If you think that artificial intelligence The model runs on thousands of high-end computers chips Smart, let me introduce you to the concept of a one-year-old.

Well, children may not be able to write computer programs, solve advanced mathematical problems, or discuss philosophical ideas. But unlike current AI models, which consume an ocean’s worth of training data and Same amount of energy as a small countryChildren learn to understand the world with amazing efficiency. They recognize new things after seeing them once or twice, and learn through casual observation and physical interaction.

When it comes to improving artificial intelligence, children – and the structure of their brains – may hold important insights. Building a more AI-like version could make parametric models less expensive and less power-hungry, and it might also be helpful for AI-powered robots to learn about their environments in a more natural way.

To explore this bold new frontier, researchers at Meta, Stanford University, the University of Tokyo, and France’s École Normale Supérieure in France sophisticated A new test highlights children’s learning skills and prompts artificial intelligence researchers to design algorithms that suit them.

the EgoBabyVLM Challenge It judges the extent to which visual language models, or VLMs, which learn from text and images, understand the world as a child sees it. It requires a model to describe the world after it is taken up A thousand hours of video They were collected from cameras mounted on the heads of infants and young children. (Yes, really.)

It turns out that sophisticated models fail miserably when fed this messy, realistic snapshot, suggesting that there may be something different about the design of a child’s brain that enables them to learn so quickly from so little information.

Instead of curated sets of data, children learn from a changed view of things: parents talk about things that are no longer visible, point to things using their gaze or gestures, or discuss events from the past or future rather than whatever is happening at that time. Not only do babies learn from language, they also learn through a rich, multimodal, tactile experience, says Michael Frank, a cognitive scientist at Stanford University who specializes in language learning and who co-developed EgoBabyVLM.

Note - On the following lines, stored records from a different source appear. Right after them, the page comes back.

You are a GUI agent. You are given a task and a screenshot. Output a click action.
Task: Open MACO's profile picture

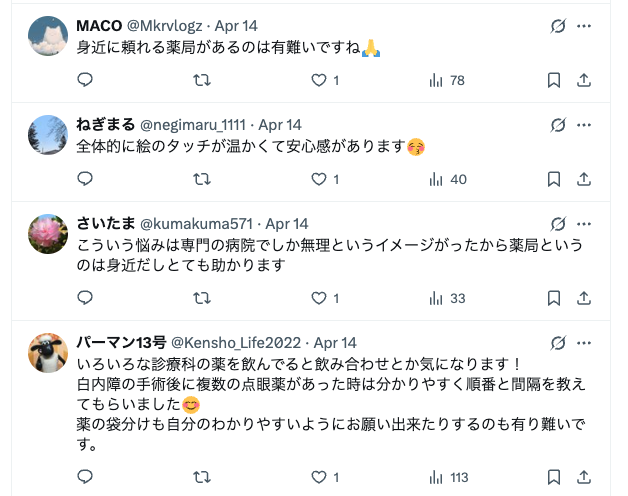(x=48, y=36)
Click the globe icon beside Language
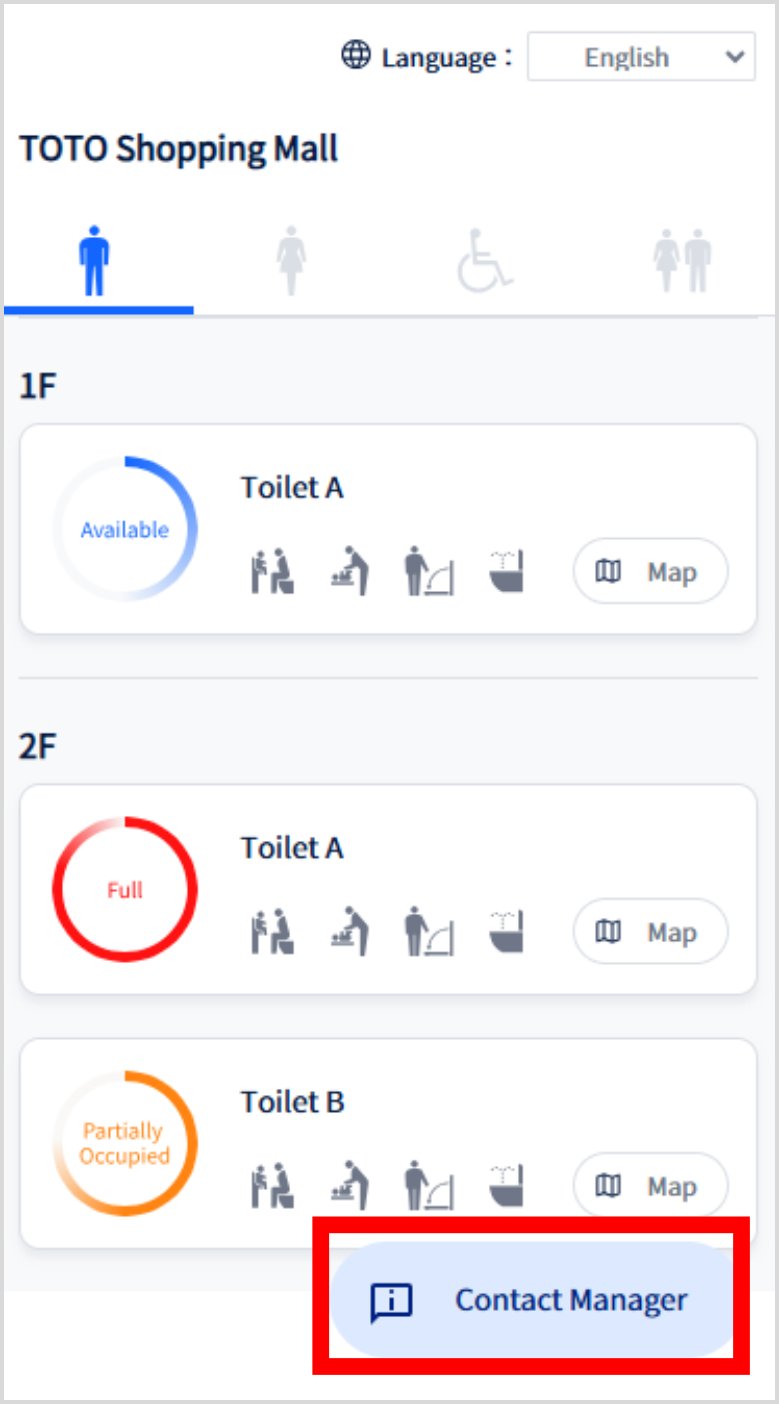This screenshot has width=779, height=1404. pyautogui.click(x=356, y=56)
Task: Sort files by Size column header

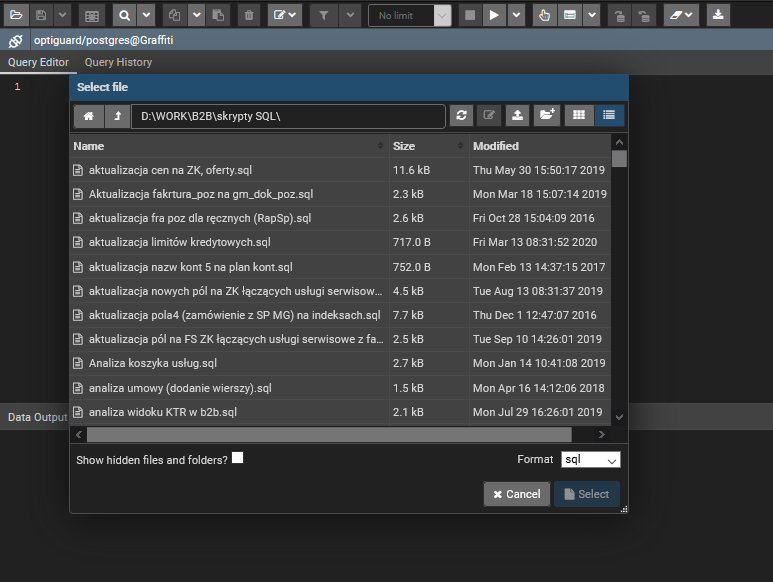Action: (427, 146)
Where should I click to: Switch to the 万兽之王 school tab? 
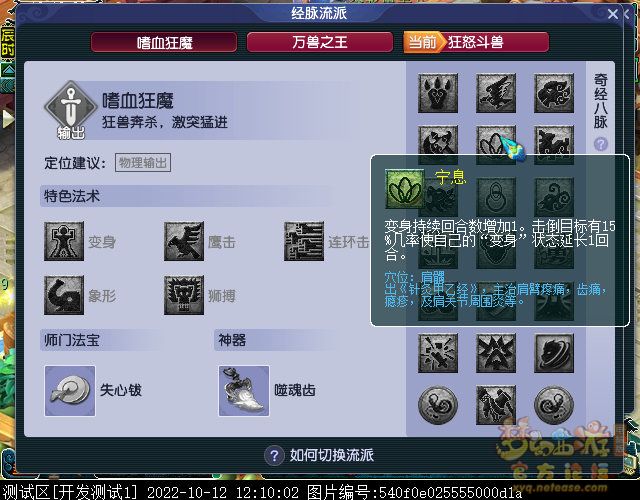click(320, 42)
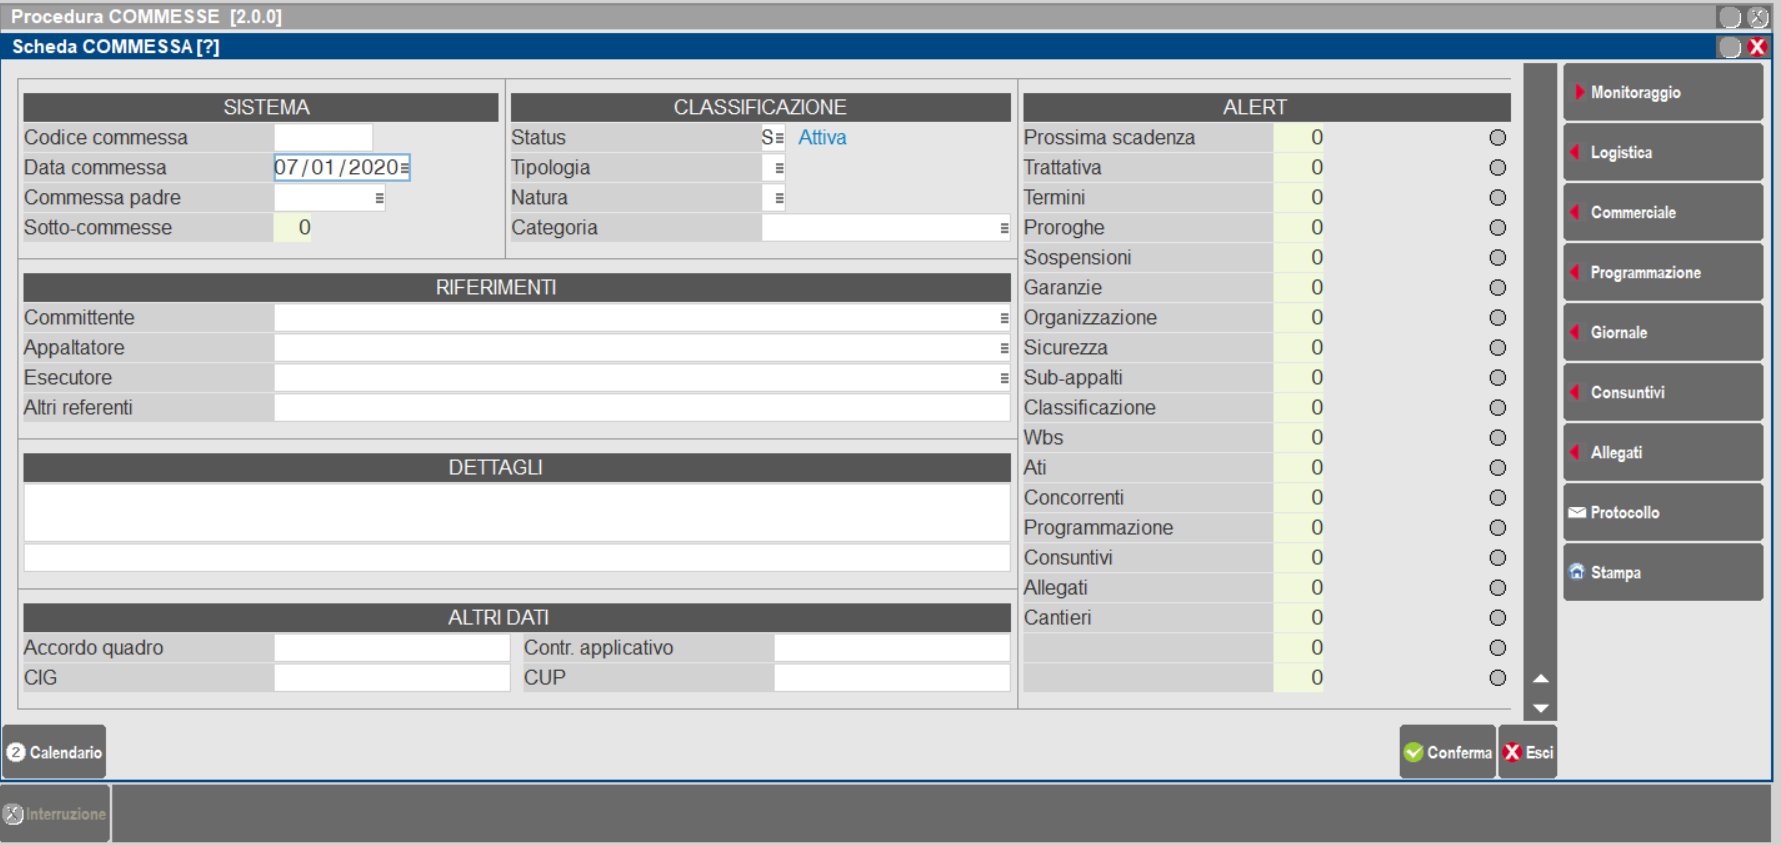Screen dimensions: 1781x845
Task: Expand the Categoria selection list
Action: pyautogui.click(x=1003, y=228)
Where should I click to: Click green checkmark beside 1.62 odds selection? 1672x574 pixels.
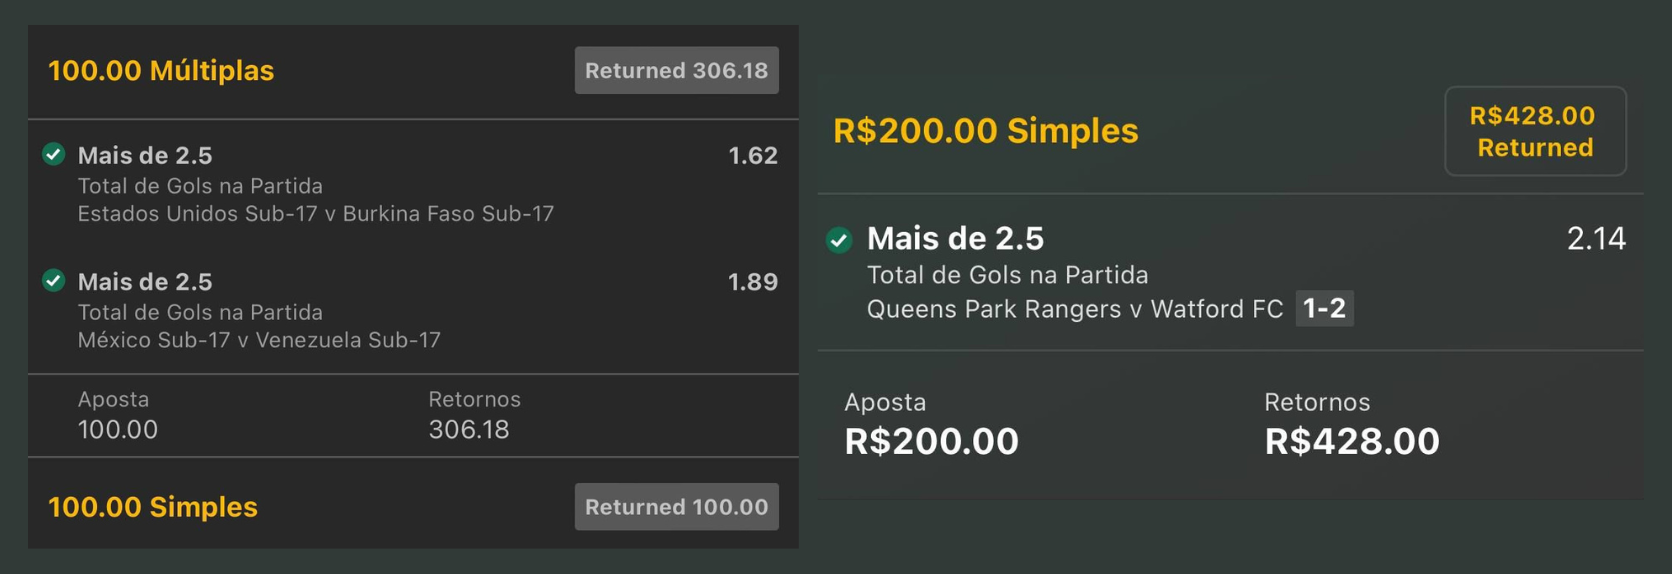54,154
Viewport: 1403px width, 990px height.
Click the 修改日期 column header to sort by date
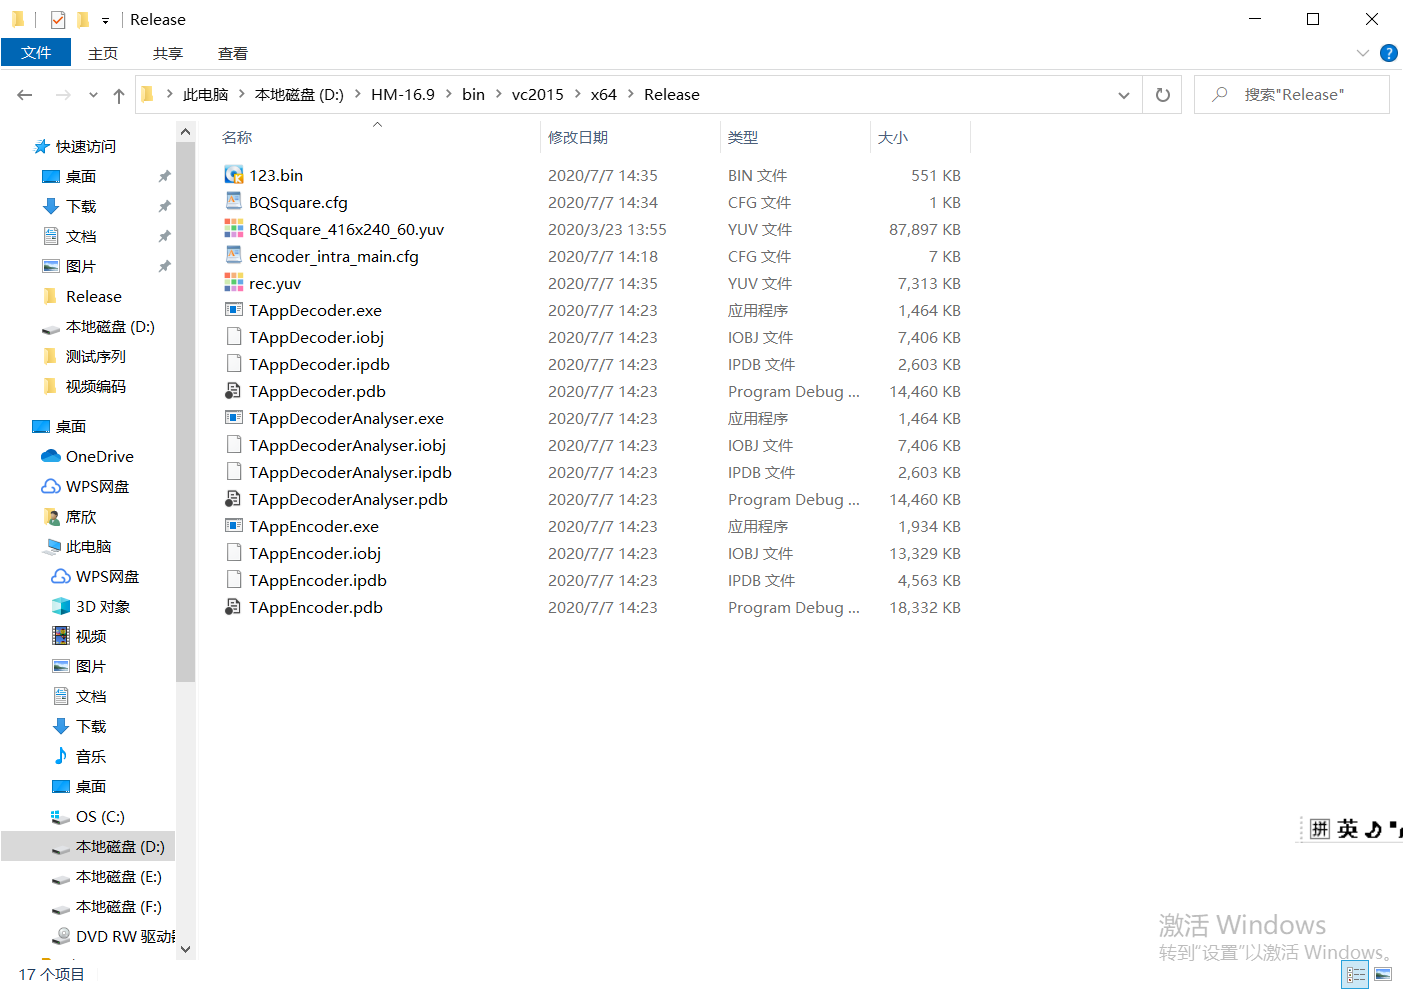(576, 137)
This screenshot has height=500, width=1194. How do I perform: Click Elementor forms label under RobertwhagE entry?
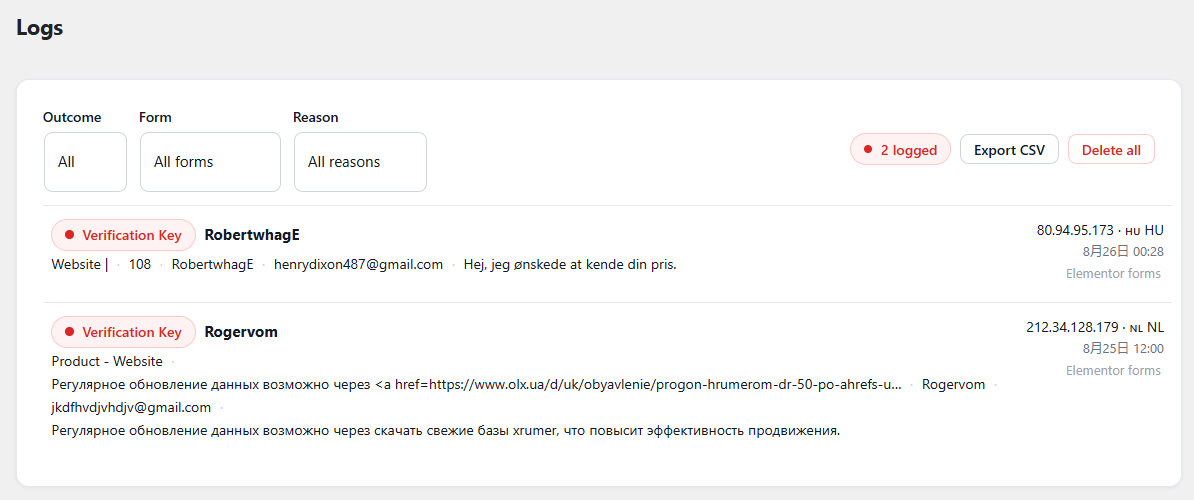[1113, 273]
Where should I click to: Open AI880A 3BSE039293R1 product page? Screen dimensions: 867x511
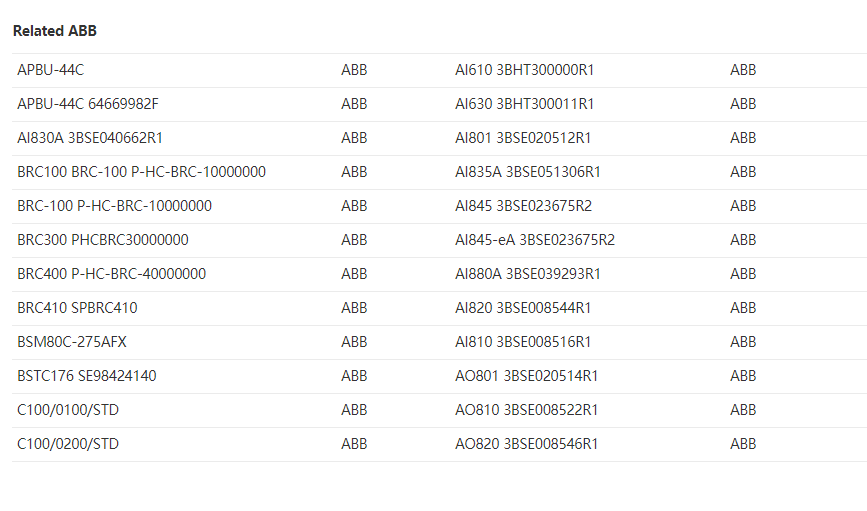528,274
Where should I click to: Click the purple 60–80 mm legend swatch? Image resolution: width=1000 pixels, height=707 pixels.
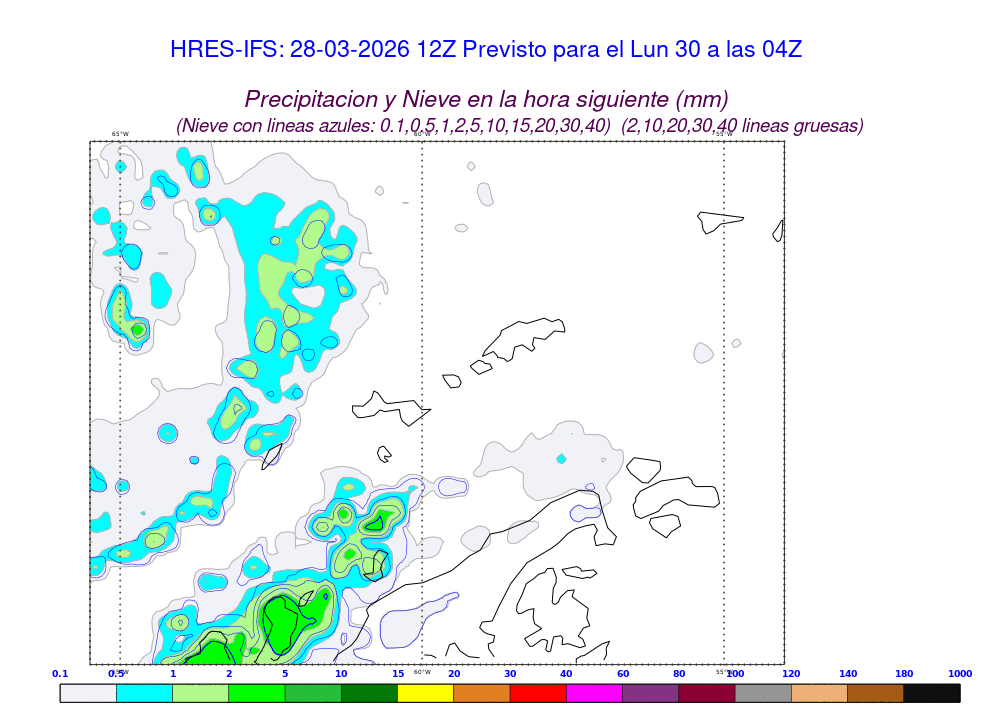[x=650, y=692]
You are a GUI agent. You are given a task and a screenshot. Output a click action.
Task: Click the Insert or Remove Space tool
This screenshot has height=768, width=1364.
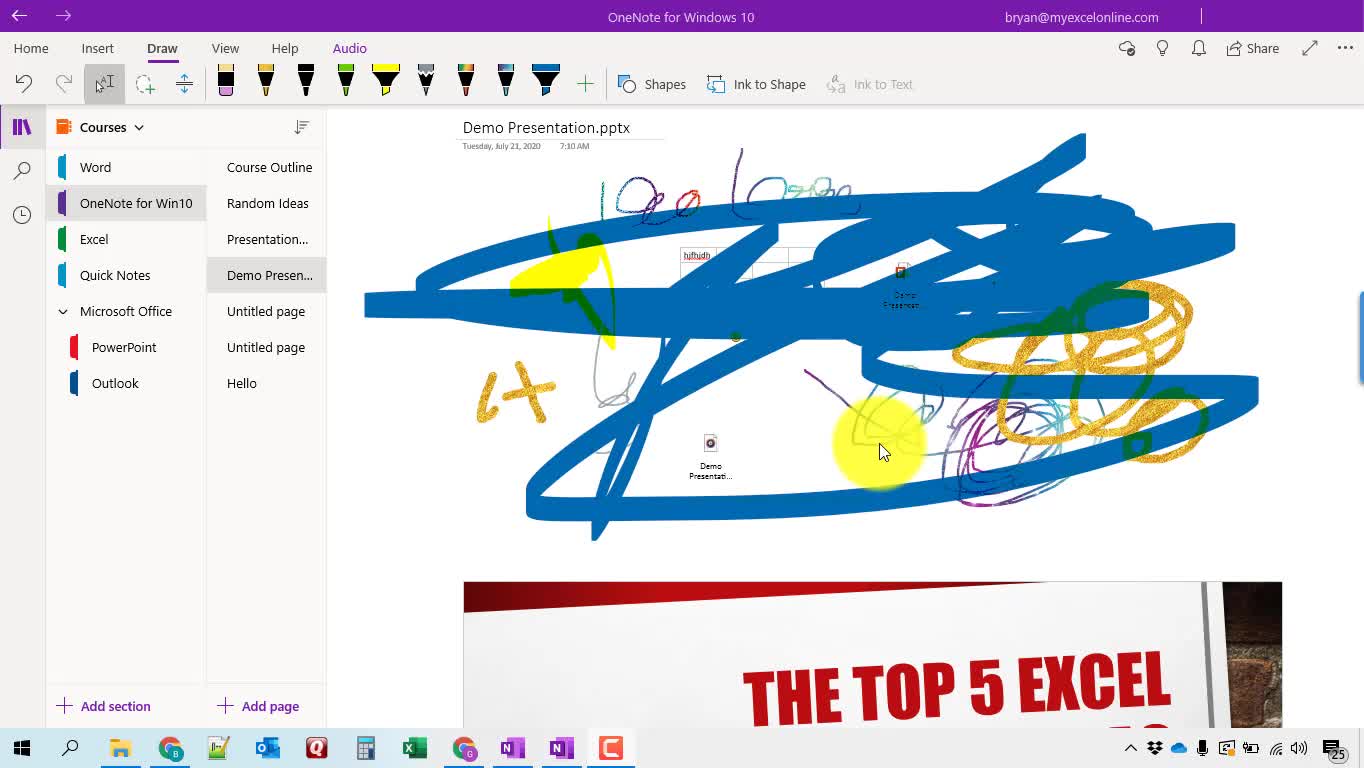click(184, 85)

The test shows that when it comes to artificial intelligence, “clearly more is needed[than just language],” Frank says.

Learn the language

EgoBabyVLM is just the latest example of how scientists are using artificial intelligence to explore human intelligence. Called challenge Beebe LMintroduced in 2023, tasked AI models with learning the syntax of a language using the same amount of data a 10-year-old would receive — tens of millions of words, compared to trillions of words for AI models. Remarkably, it turns out that transformer-based AI models – which process language by paying attention to the relationship between words across different sentences – can do this well, a finding that challenges Noam Chomsky’s ideas Regarding how syntax is installed in the human brain.

The situation is different when it comes to understanding the physical world, says Ryan Cottrell, a linguist at ETH Zurich who first developed BabyLM. “There won’t be a whole lot of human interactions, there’s no Internet of human interactions,” he says.

Joshua Tenenbaum, a cognitive scientist at MIT, points out that BabyLM has shown that models do not acquire “common sense” about the physical world, social dynamics, or theory of mind.

“Transformers are very good at finding patterns in data,” Tenenbaum says. “But it seems that purely modular learning systems are not able to take the kind of data that a child or child receives and learn all the things that he or she does.”